読売新聞 2008年12月8日より転載
養成講座8人修了式
障害者菓子職人の夢
神戸で試食会 就労へ手応え
「スイーツの街・神戸」から障害者のパティシエ(菓子職人)を育てる講座の修了式が7日、神戸市中央区の飲食店であり、受講した8人がクッキーやプリンなど約20点の焼き菓子を披露した。甘い香りが漂う“作品”を出席者約50人で早速試食。関係者らは「十分商品化できる成果が見えた。障害者に就労のチャンスが広がる」と手応えを感じていた。
養成講座は、「チャレンジド(挑戦する機会を与えられた人)」の支援を理念に活動する神戸市の社会福祉法人「プロップ・ステーション」(竹中ナミ理事長)が発案。製菓・製パン原材料卸売会社「日東商会」(大阪府)や製粉大手「日清製粉」(東京都)などの協力を受け、今年6月から始めた。
県内を中心に20〜50歳代の男女8人が参加。オーストリア政府公認の「製菓マイスター」の資格を持つ、洋菓子店「モロゾフ」のパティシエ八木淳司さん(57)らが、焼き菓子の秘伝のレシピのほか、練習を繰り返すことの大切さを教えたという。
八木さん自身も三男が軽度の知的障害を抱えているため、「障害者の自立を助けたい」とボランティアで参加。「手本を示すと、目を離さずに見てくれて、真剣さが伝わった」と振り返った。

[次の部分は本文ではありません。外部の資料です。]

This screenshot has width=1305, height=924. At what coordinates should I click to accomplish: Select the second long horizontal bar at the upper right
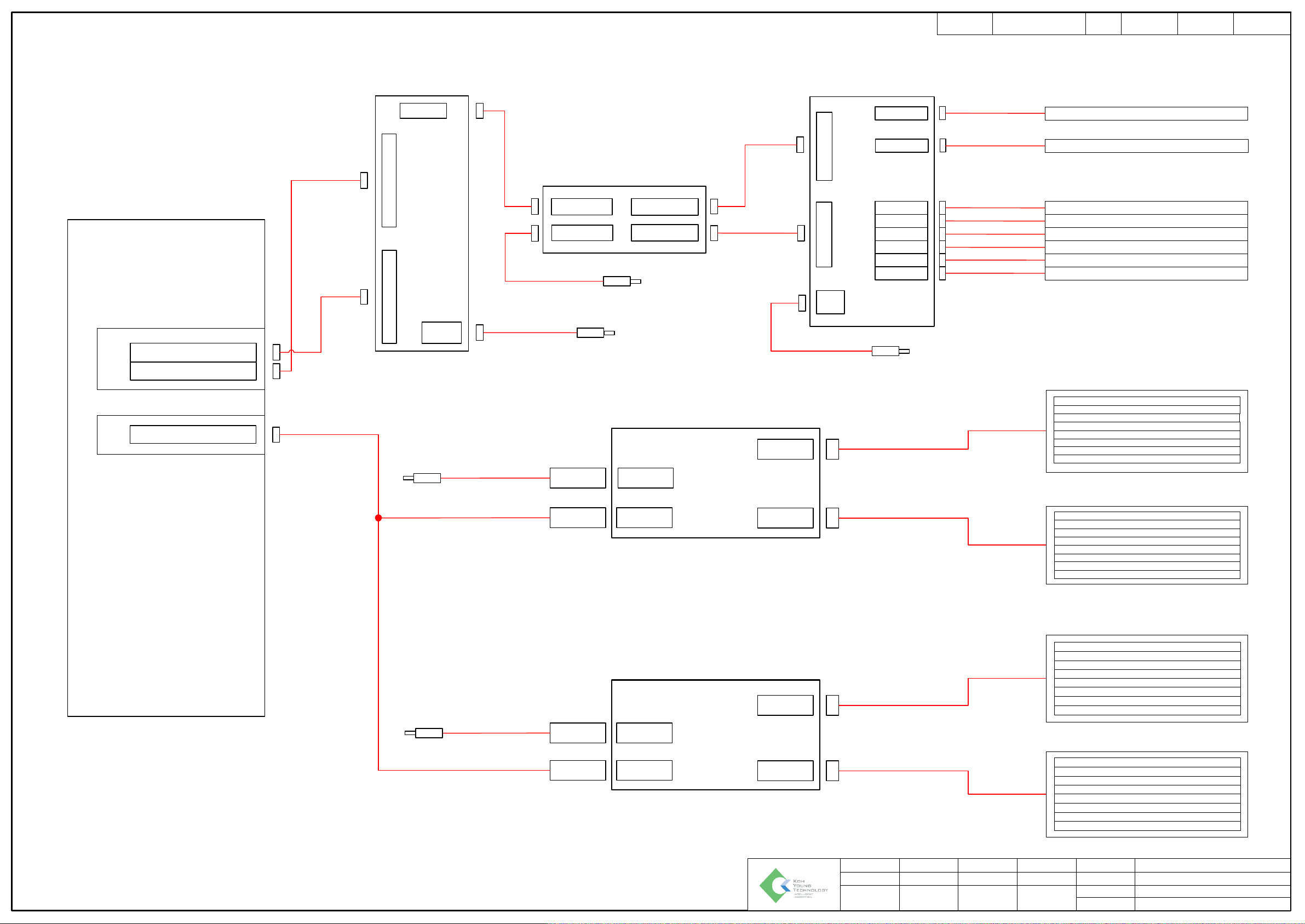[1146, 146]
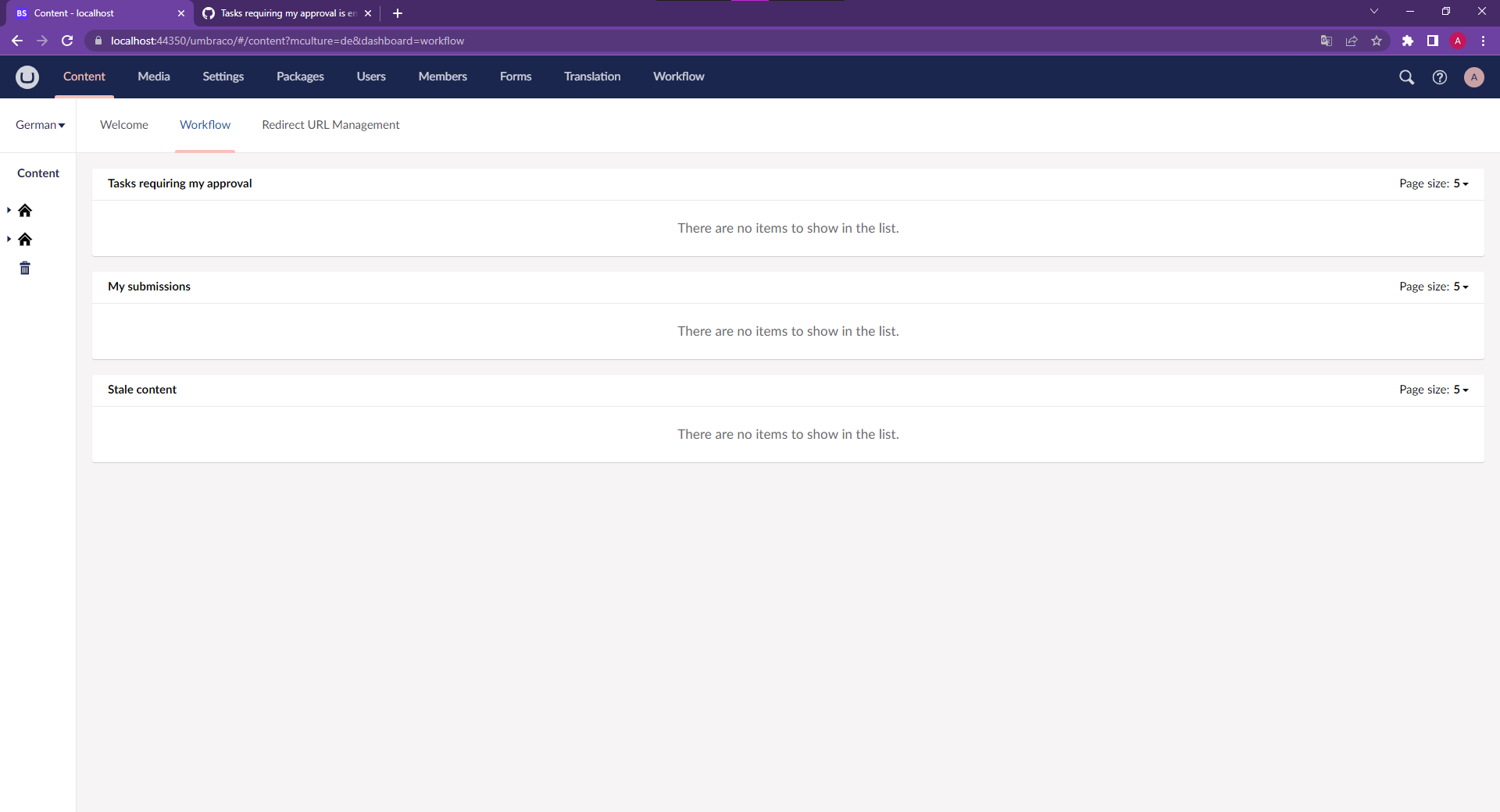
Task: Open the Settings section
Action: (223, 77)
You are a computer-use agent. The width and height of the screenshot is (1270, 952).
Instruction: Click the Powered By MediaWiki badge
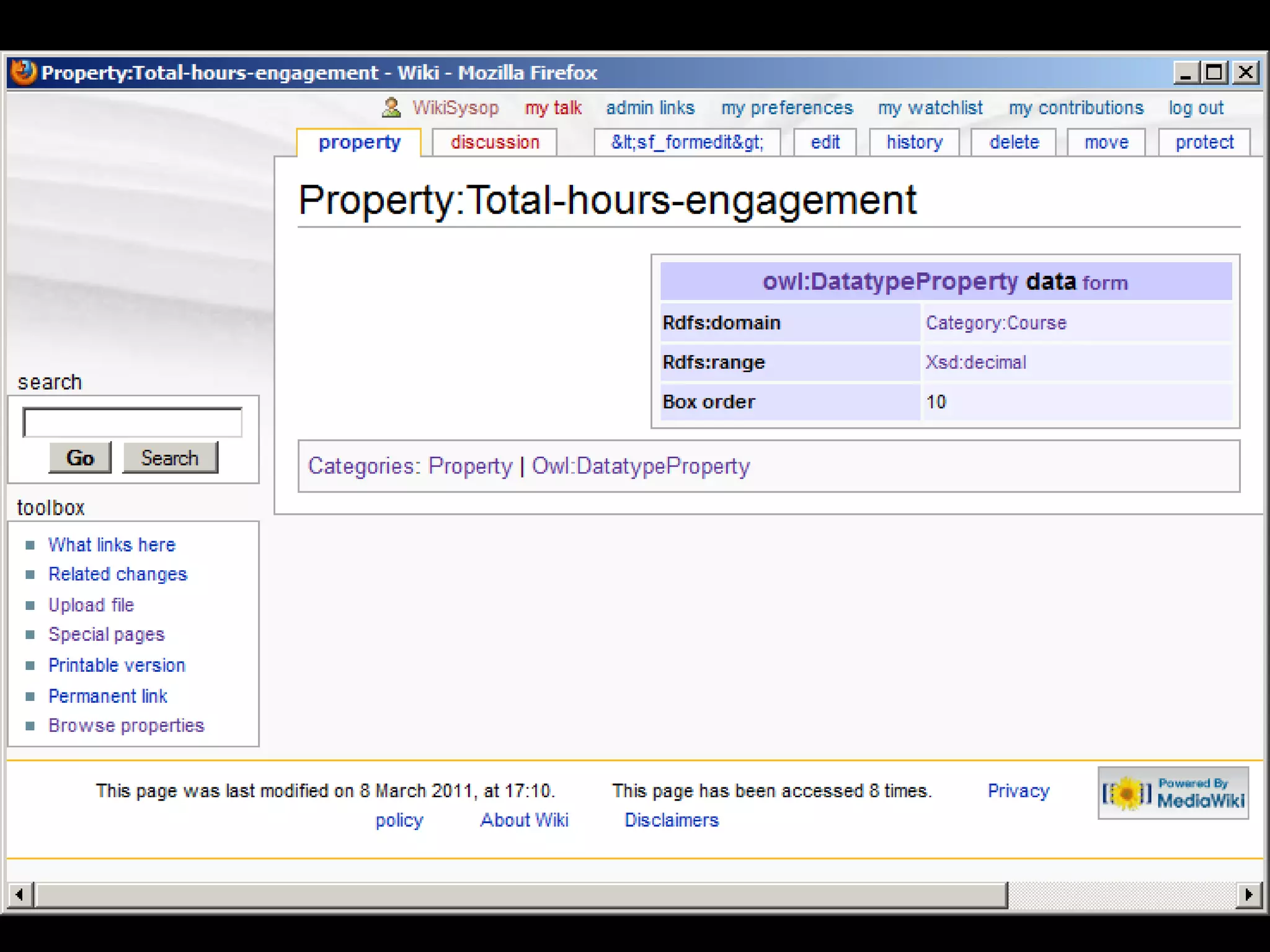click(x=1173, y=793)
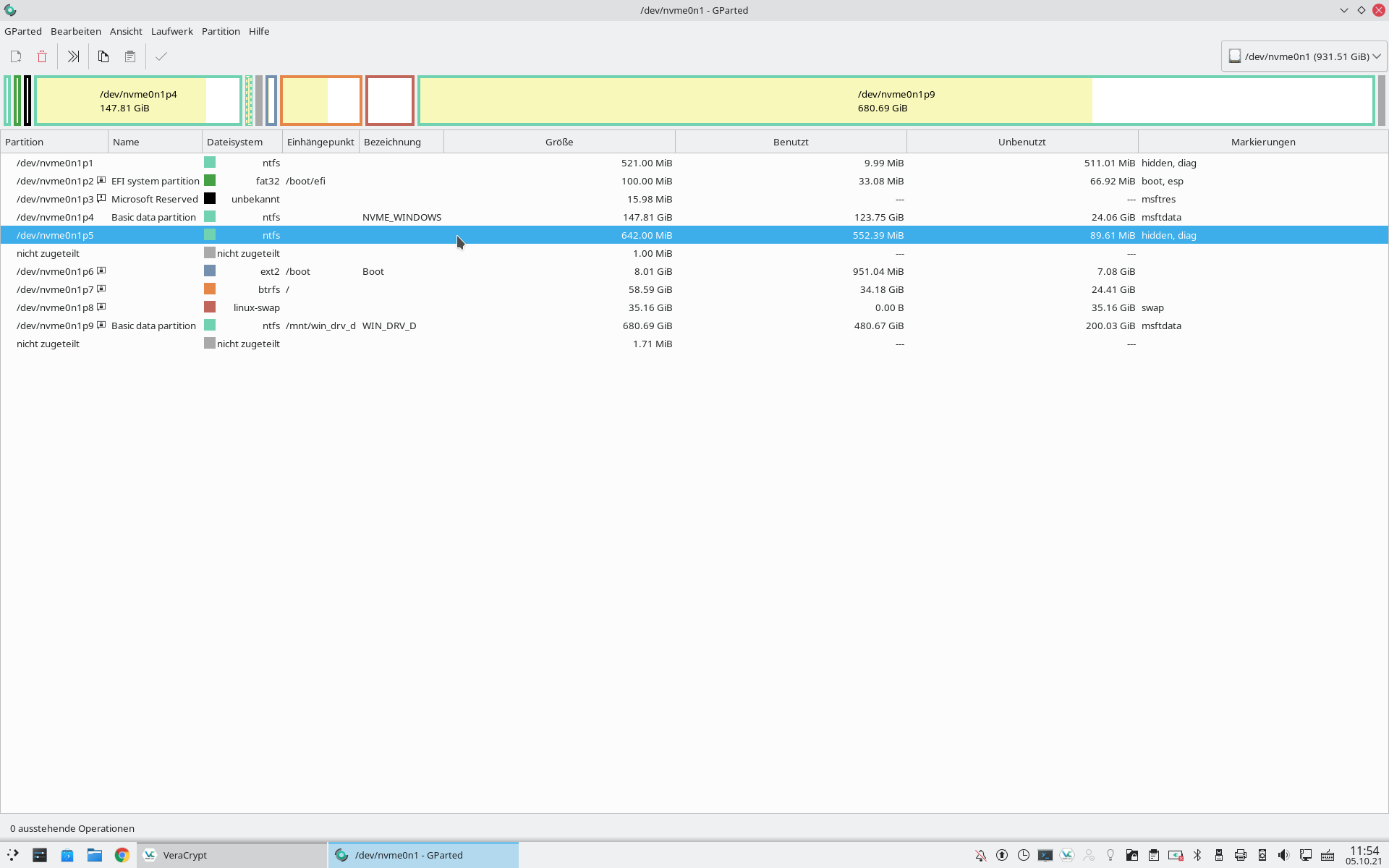Select the /dev/nvme0n1p9 block in disk graphic
The width and height of the screenshot is (1389, 868).
896,101

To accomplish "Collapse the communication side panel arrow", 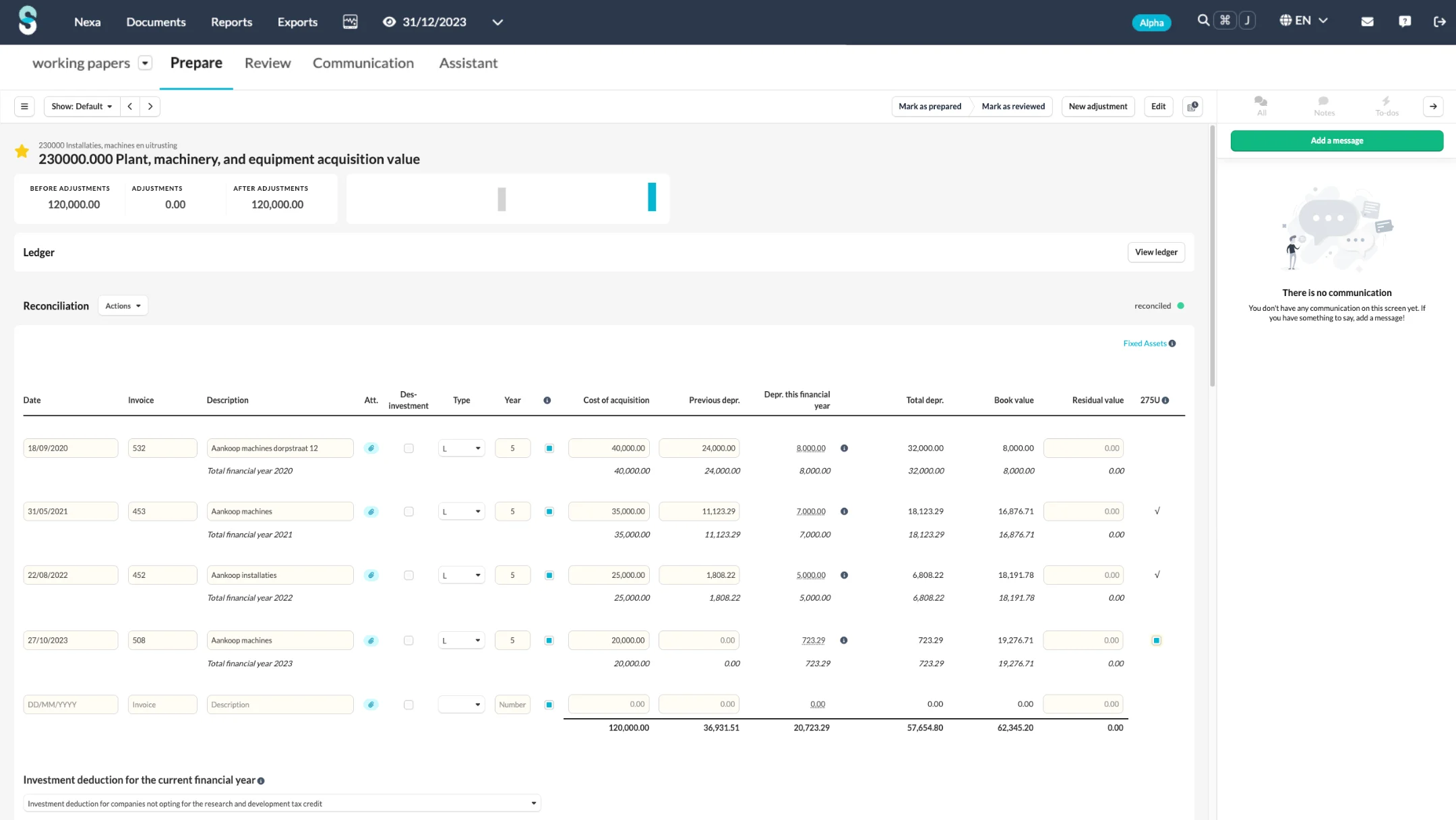I will [x=1433, y=107].
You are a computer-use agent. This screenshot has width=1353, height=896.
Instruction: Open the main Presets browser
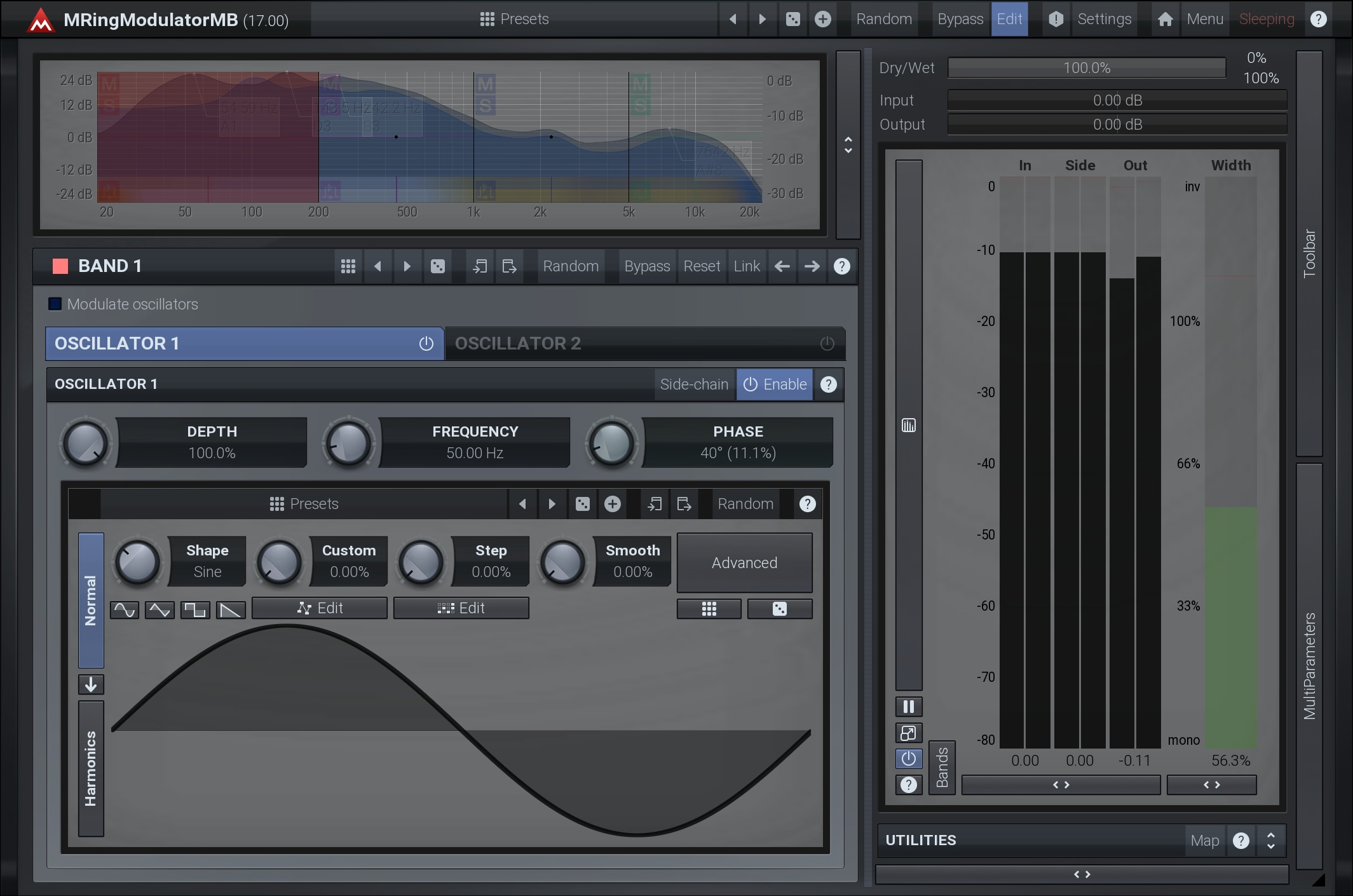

式では、受講者一人ひとりに修了証が手渡され、代表して大阪府阪南市の作業所に通う深草健治さん(34)が「ここで培った経験はかけがえがない。一層、お菓子作りに励みます」と述べた。
神戸市北区の地域活動支援センター施設長の安福ひとみさん(48)は「受講後、フィナンシェの味が変わった。プロが生まれるのも夢じゃない」と期待する。今後、東京でも同様の講座が開かれる予定で、竹中理事長は「神戸からチャレンジドの輪が広がれば」と話していた。